我原本有一副清脆的嗓子。嗓子是父母赐给我的先天资本,要尽量体现它的价值,于是我参加了一次规模不大不小的歌唱比赛。我的自信,早已随着一百分的消失而消逝,便把希望寄托在评委身上,屏弃了观众的感受。我选择唱一首民歌。
比赛前几天,感冒让我困顿。为我钟爱的足球,也为了成为虚无的班队领袖,而有一番声嘶力竭,我连顺畅说话都有困难。
比赛那天,我未选择逃避,但也未有减轻自身的负担。
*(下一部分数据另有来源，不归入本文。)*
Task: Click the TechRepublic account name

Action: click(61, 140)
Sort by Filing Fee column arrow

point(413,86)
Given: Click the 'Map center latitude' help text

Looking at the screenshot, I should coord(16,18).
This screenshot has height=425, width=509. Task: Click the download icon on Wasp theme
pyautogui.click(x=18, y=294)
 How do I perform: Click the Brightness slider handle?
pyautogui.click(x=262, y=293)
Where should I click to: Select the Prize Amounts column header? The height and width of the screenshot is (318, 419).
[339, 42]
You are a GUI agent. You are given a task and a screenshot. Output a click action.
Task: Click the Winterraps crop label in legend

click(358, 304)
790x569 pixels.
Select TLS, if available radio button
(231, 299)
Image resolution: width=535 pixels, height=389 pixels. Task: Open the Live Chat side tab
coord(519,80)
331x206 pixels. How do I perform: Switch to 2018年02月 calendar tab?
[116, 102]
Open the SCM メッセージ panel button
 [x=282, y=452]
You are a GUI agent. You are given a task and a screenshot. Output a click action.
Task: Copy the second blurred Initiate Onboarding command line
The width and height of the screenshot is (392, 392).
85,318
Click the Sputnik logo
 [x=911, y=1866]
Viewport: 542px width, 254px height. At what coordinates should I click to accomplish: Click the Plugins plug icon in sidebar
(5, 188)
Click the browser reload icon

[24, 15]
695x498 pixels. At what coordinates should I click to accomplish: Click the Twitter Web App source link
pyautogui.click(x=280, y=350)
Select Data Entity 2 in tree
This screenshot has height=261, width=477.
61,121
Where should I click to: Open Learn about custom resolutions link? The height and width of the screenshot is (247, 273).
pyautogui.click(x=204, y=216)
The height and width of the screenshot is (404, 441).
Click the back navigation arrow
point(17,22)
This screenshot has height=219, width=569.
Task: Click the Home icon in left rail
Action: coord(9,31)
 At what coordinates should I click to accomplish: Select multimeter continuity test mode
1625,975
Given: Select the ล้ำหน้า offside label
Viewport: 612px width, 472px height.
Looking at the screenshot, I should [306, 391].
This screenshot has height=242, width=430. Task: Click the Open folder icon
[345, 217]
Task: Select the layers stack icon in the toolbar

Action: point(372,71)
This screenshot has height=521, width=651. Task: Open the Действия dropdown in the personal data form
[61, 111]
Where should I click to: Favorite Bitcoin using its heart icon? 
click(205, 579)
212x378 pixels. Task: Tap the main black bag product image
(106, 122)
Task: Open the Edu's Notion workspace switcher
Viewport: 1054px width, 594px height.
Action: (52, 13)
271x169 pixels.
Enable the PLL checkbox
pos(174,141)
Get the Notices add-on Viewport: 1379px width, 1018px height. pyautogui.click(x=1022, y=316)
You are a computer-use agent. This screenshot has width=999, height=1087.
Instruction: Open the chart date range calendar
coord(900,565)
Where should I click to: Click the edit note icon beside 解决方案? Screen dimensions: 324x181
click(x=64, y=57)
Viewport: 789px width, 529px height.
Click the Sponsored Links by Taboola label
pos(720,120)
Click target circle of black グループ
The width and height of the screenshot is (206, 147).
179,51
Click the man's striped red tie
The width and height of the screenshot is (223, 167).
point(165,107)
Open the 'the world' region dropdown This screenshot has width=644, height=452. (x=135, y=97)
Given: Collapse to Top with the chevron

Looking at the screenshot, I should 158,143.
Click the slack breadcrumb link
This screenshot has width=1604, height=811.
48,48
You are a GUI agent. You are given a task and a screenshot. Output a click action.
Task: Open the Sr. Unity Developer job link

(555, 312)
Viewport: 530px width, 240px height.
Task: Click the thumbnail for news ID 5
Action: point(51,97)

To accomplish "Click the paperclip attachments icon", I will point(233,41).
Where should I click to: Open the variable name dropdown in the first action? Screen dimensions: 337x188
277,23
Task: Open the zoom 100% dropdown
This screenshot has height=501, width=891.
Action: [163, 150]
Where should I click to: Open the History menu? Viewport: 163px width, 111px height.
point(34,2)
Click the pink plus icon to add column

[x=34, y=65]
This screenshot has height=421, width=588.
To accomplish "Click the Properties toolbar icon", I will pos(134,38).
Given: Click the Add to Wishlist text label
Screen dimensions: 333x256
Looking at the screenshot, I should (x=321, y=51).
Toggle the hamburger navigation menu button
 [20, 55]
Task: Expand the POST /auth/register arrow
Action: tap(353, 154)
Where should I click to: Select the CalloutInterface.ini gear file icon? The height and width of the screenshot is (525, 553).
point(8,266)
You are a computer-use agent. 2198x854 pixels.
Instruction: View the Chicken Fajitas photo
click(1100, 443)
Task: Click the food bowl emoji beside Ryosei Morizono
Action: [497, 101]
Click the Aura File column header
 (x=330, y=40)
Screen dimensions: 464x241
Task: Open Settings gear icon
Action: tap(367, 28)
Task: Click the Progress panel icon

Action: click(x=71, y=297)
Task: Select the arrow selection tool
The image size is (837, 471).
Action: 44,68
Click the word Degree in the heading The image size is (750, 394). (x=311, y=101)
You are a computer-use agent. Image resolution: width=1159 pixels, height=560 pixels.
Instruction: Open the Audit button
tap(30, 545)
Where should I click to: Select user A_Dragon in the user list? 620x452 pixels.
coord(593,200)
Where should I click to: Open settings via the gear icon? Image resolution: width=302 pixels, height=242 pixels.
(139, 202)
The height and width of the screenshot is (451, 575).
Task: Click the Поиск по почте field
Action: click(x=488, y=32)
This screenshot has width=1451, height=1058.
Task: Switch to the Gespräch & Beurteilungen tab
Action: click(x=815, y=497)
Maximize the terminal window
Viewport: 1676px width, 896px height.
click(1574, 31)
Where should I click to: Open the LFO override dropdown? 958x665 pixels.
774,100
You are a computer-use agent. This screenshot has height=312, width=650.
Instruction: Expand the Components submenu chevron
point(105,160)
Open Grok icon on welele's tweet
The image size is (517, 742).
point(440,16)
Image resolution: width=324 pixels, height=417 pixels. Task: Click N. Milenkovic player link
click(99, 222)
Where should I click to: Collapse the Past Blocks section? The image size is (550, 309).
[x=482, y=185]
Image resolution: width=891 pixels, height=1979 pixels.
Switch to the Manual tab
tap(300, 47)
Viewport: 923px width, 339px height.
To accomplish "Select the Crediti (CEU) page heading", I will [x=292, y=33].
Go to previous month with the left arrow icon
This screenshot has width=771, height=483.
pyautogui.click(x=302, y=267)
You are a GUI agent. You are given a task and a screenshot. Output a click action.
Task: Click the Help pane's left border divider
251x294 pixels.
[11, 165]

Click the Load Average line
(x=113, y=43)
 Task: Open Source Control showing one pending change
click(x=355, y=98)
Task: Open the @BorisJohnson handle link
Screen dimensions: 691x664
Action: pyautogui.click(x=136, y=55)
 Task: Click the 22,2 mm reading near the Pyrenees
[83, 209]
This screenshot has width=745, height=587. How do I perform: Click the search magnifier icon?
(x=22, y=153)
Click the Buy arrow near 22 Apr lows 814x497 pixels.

民歌所要求的音调很高。
没有超常发挥的结果。一个轨沿脱离轴轮的结果。有人为之失望。有人赠予嘲笑。感动和收获的是:一位朋友,在失败的过程里,无止地给我鼓励。
我并非一个自强的人,因为历史潮流中的“铁腕”们也有他们脆弱的一面。何况,面对那么多的嘲笑。
我很久地未能缓解心中的那股压抑。而且,对嗓子,有一种虐待的情绪。辣椒,胡椒粉,大蒜。
一次朋友的生日Party。难以推辞朋友的邀请,只好唱一曲。歌罢,多人眉头皱起。
原来我会时常吊嗓子。但那次失败后,我就再没有练或,也没有保护。真正的结果——也是恶果来了。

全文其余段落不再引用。